### Aplica lo leído
(1) Enumera todas las personas que el primer párrafo del relato sobre el Cacique Blanco menciona por su nombre o apellido.
(2) Según el relato sobre el Cacique Blanco, ¿quién ordenó el asesinato del cura Costanzi?
(3) Escribe la continuación del relato sobre el Cacique Blanco a partir de su última oración.

### Fragmento del documento
....................
Fuerte, lúcido e integrado plenamente con aquel pueblo originario, el cautivo Binaghi ganó el liderazgo. Aquel joven blanco, de singular audacia, corpulento, con cabello rojizo, comenzó a conducir a un grupo de lanzas a los que se unieron “algunos gauchos alzados entre los que se encontraba un feroz criminal de apellido Rajoy, y un cuatrero italiano conocido con el nombre de Da Osla”, asegura Luis Binaghi. El 4 de enero de 1898, la violencia volvió. El asesinato del cura Ermete Costanzi fue el detonante. Nada se investigó. “¡Fueron los indios!”, aseguró el coronel y comisario Estanislao Rojas quien, además, ordenó –el 5 de enero– que fueran a buscarlos y los trajeran cuartel. Una quincena fueron apresados. Algunas mujeres y unos pocos niños también fueron capturados. Rojas ordenó que les entregaran palas y que construyeran una fosa que cerca de las 10 de la noche estuvo lista.
Las Remington colmaron de fogonazos la oscuridad. El olor a pólvora saturó el monte. Las explosiones quebraron el silencio profundo. Cuando las armas enmudecieron 14 hombres, una mujer y un niño pequeño yacían sin vida apilados en la fosa que debieron construir. Les dieron cristiana sepultura. El ritual quom fue ignorado. Violencia post mortem. En el pueblo se supo, tarde ya, que el asesinato del cura Costanzi fue ordenado por Francisco Layana, caudillo chaqueño por aquellos años. Acusaba al fraile de defender al pueblo frente a los terratenientes. Crecieron las tensiones. Cuando finalizaba 1898 se verificaron algunas escaramuzas. Entre marzo y comienzos de junio del 99 poco más de 30 pobladores fueron muertos. El 26 de aquel mes, poco más de 300 quom con carabinas y lanzas atacan La Sabana, un pequeño pueblo ferroviario. Carlo, quien ya era una suerte de leyenda, al que se conocía como el Cacique Blanco, lideraba. Vengar los asesinatos de Ahiti y Oloneq era la forma en que significaba la justicia. Todos los partes oficiales de batalla reportan que fue herido y que huyó hacia el monte. Inútil perseguirlo. En la selva, era invisible.
Aseguran que los espíritus que habitan El Impenetrable vieron cuando aquel bravo cacique miró por última vez hacia atrás. Sostienen que, cuando lo hizo, una lágrima tan trasparente como su alma rodó por su mejilla izquierda. Dicen, también, que nunca bajó la Remington que, como bandera de justicia, enarboló contra los violentos y supremacistas que, por un puñado de patacones inservibles, estigmatizaron a su pueblo avasallado.
....................
### Datos
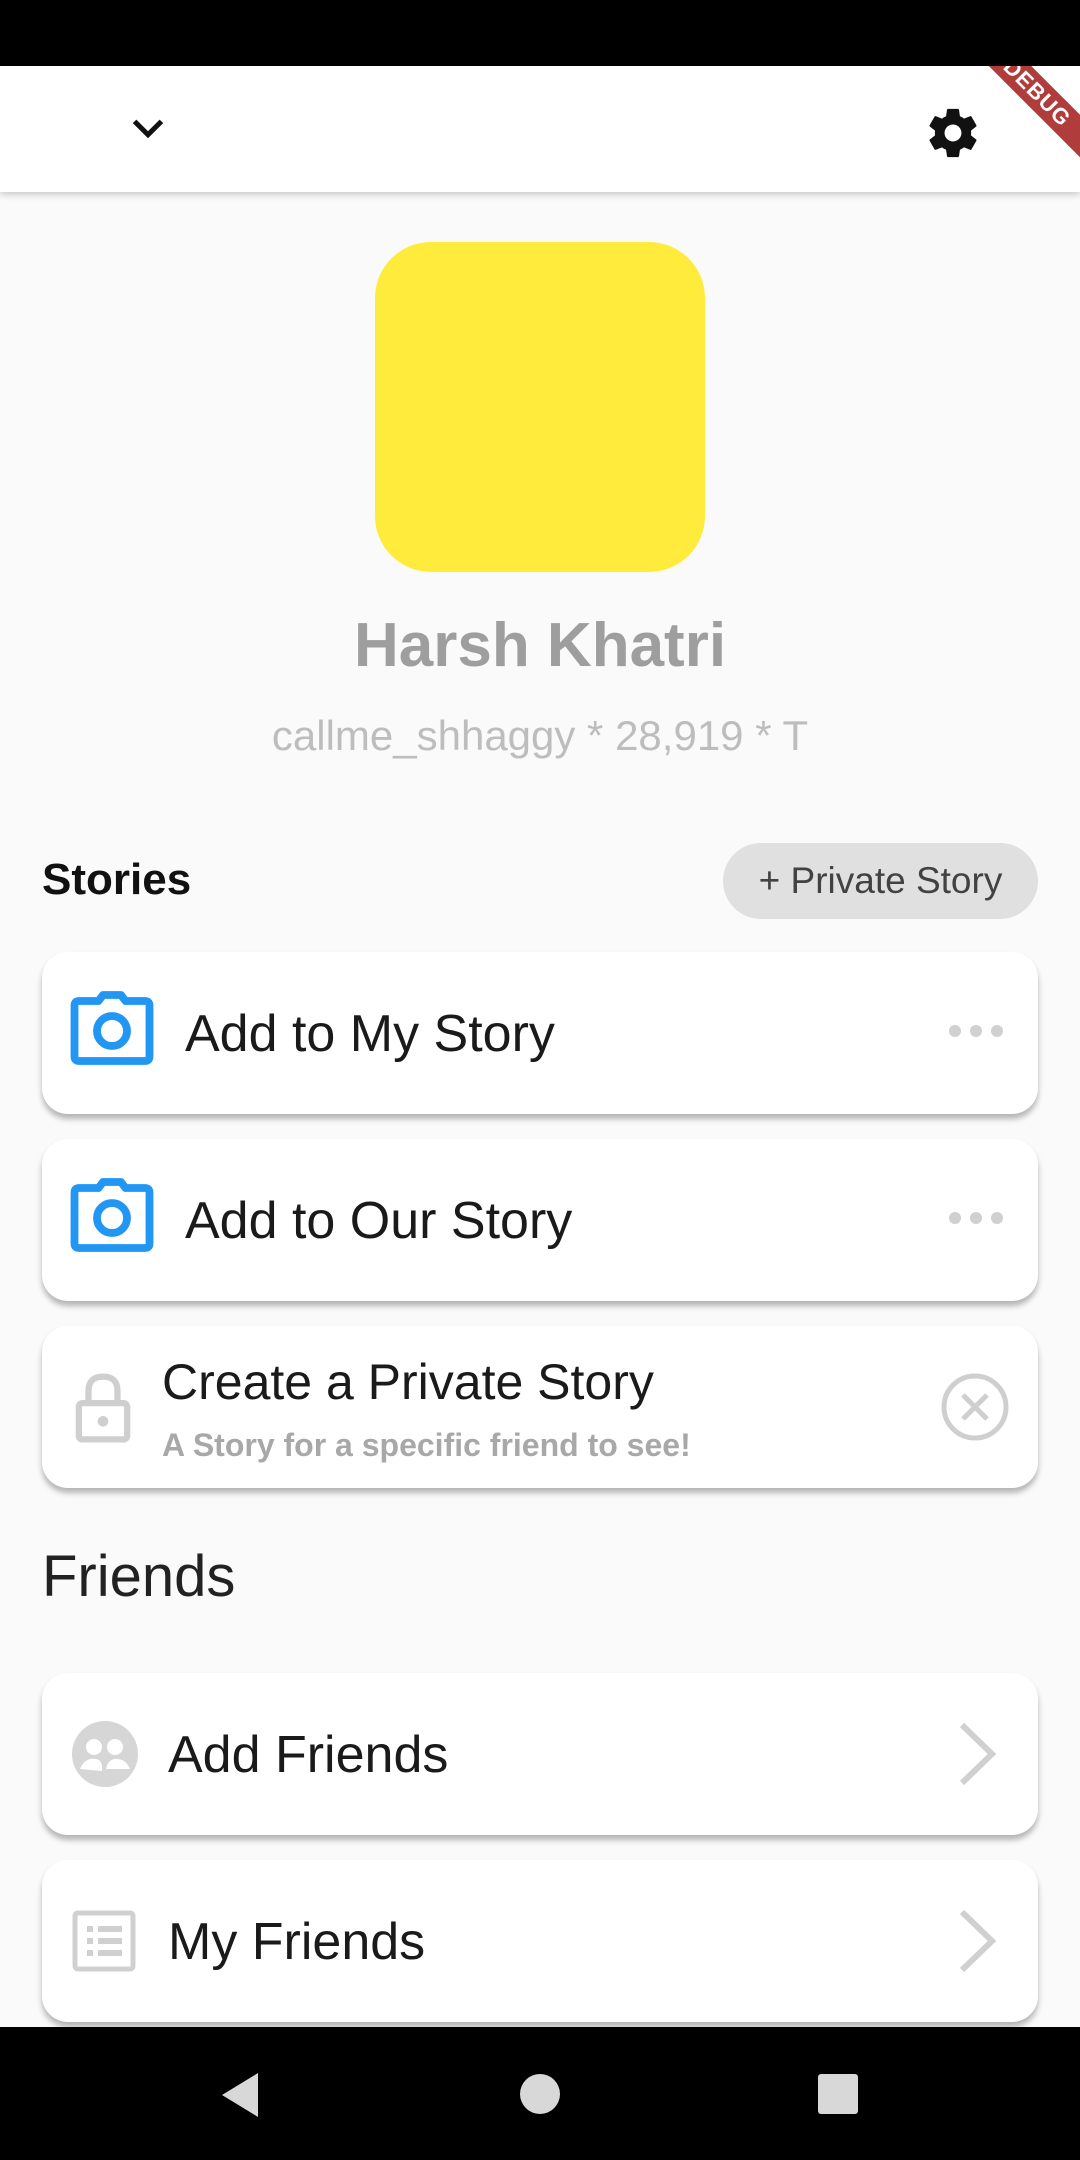 The width and height of the screenshot is (1080, 2160). Describe the element at coordinates (308, 1755) in the screenshot. I see `card-title: Add Friends` at that location.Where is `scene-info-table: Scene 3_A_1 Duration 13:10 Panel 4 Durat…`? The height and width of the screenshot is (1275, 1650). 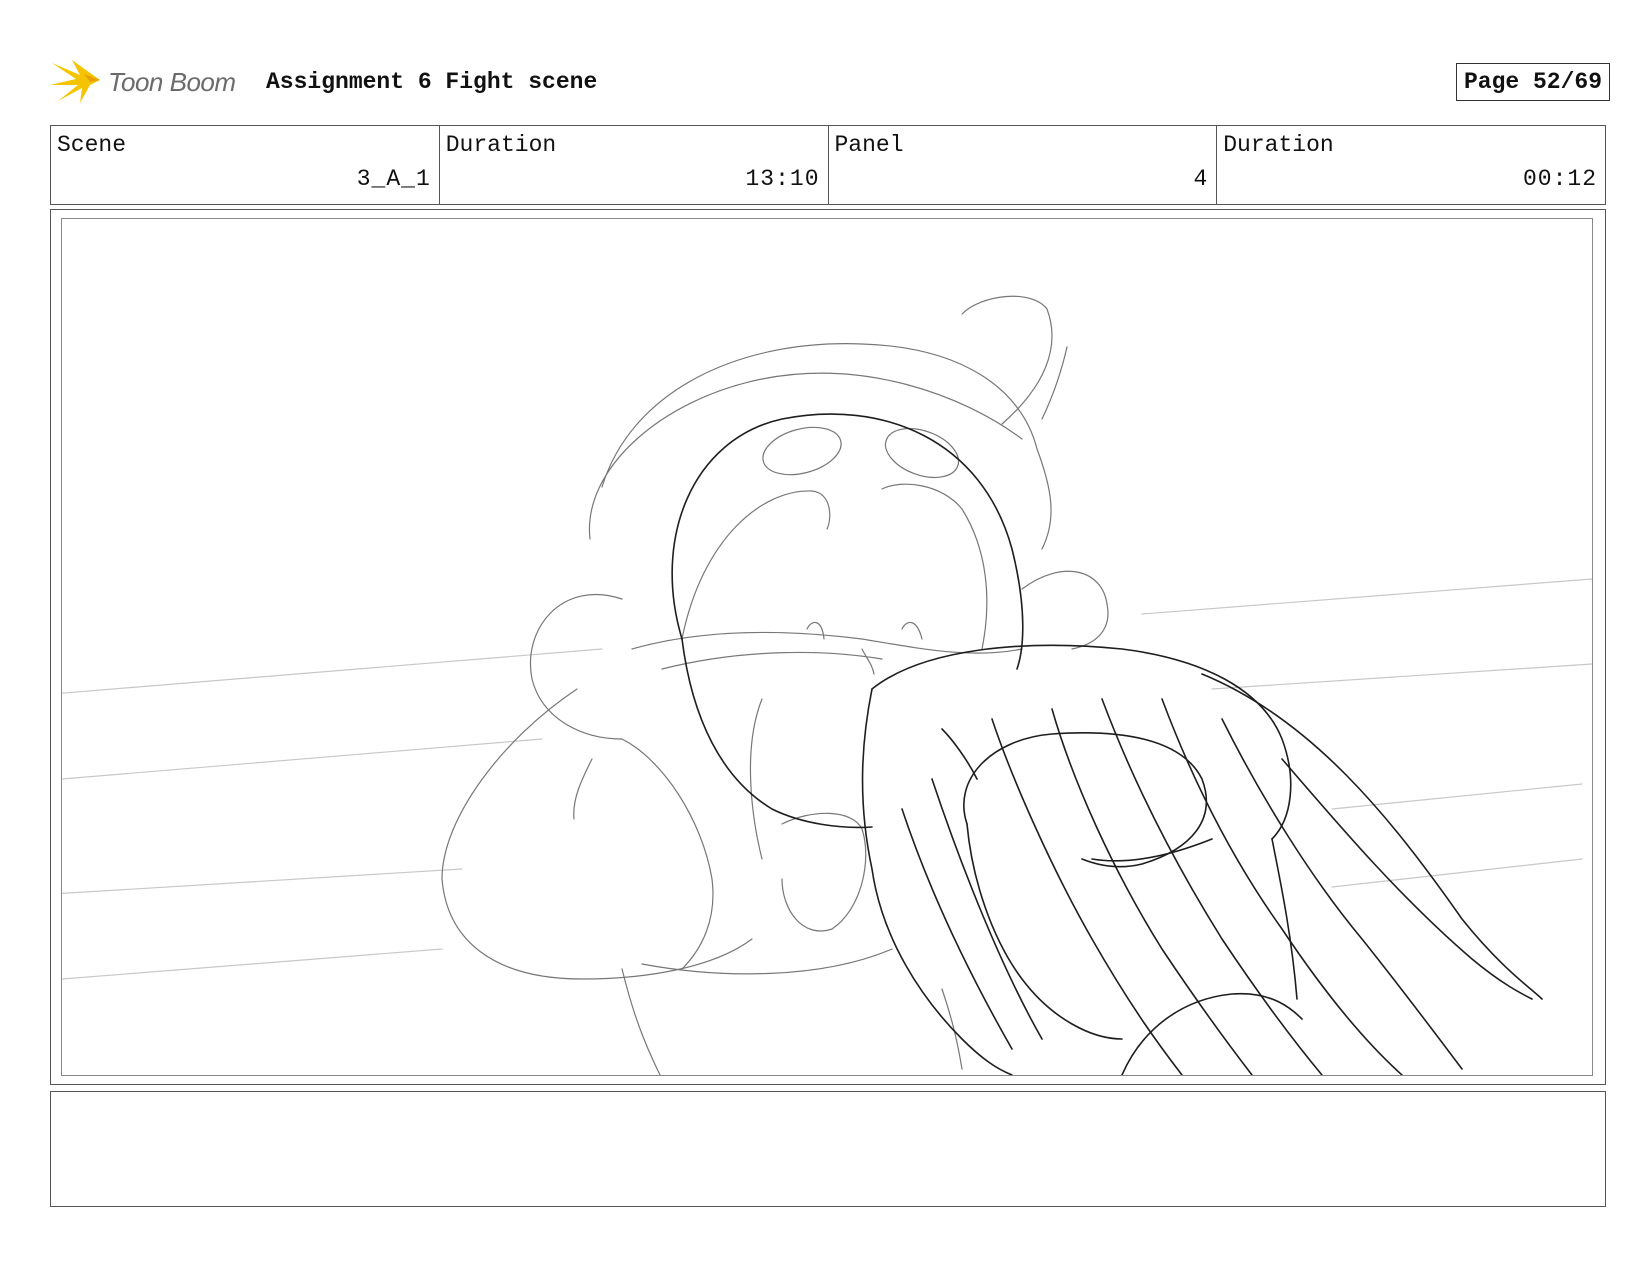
....................
### Respuestas dadas
(1) Binaghi (el cautivo), Rajoy, Da Osla, Luis Binaghi, Ermete Costanzi y Estanislao Rojas.

(2) Francisco Layana, caudillo chaqueño por aquellos años.

(3)
Una mágica brisa le indicó que todo lo que amó y odió era parte del pasado. De su pasado. Describen que despejó sus ojos claros, cubiertos parcialmente con mechones rojizos, con su mano izquierda al tiempo que, con impronta litúrgica, respiró profundo hasta que casi estallaran sus pulmones. Al Impenetrable y a él los invadió un silencio profundo. Tacuaritas, calandrias, yerutíes, naranjeros y loros habladores dejaron de cantar para acompañar las muchas soledades que alojaba en su pecho.
La selva tornó en sepulcro de ilusiones arrancadas a balazos. También, recordó que alguna vez, otras ilusiones, le fueron arrebatadas a lanzazos. ¡Carajo! No quiso hacer esperar más a su destino. Volvió su curtido lomo hacia esos mundos arrebatadores y se largó a caminar hasta encontrar El Moscomita, aquel sendero marcado con ramas que solo los caciques y algunos ancianos curanderos conocían y al que algunas pocas y pocos acceden antes del viaje final. La voz gastada, trémula, casi inaudible de Borges retornó a mis oídos. “Que no hay entre los hombres uno solo/más vulnerable y frágil que el valiente”, sentenció.
El viejo maestro, con sus ojos semimuertos puestos sobre el recuerdo que no le era tan lejano de Facundo Quiroga, poco antes de su inevitable muerte, dejó brotar de su pluma aquellas palabras en tono de lamento compasivo. La mecedora, ya no mecía. En el copón algo de buen vino aún quedaba. De pie, lo elevé con sentir ceremonial. Lo supe cargado con sueños consagrados a la Paz. Mi brazo bajó lentamente. Una pequeña pausa hizo a la altura de mis labios para ofrecer este último trago a la memoria de aquel Cacique Blanco que –tal vez como el Facundo que imaginaba Borges– fue un valiente vulnerable y frágil.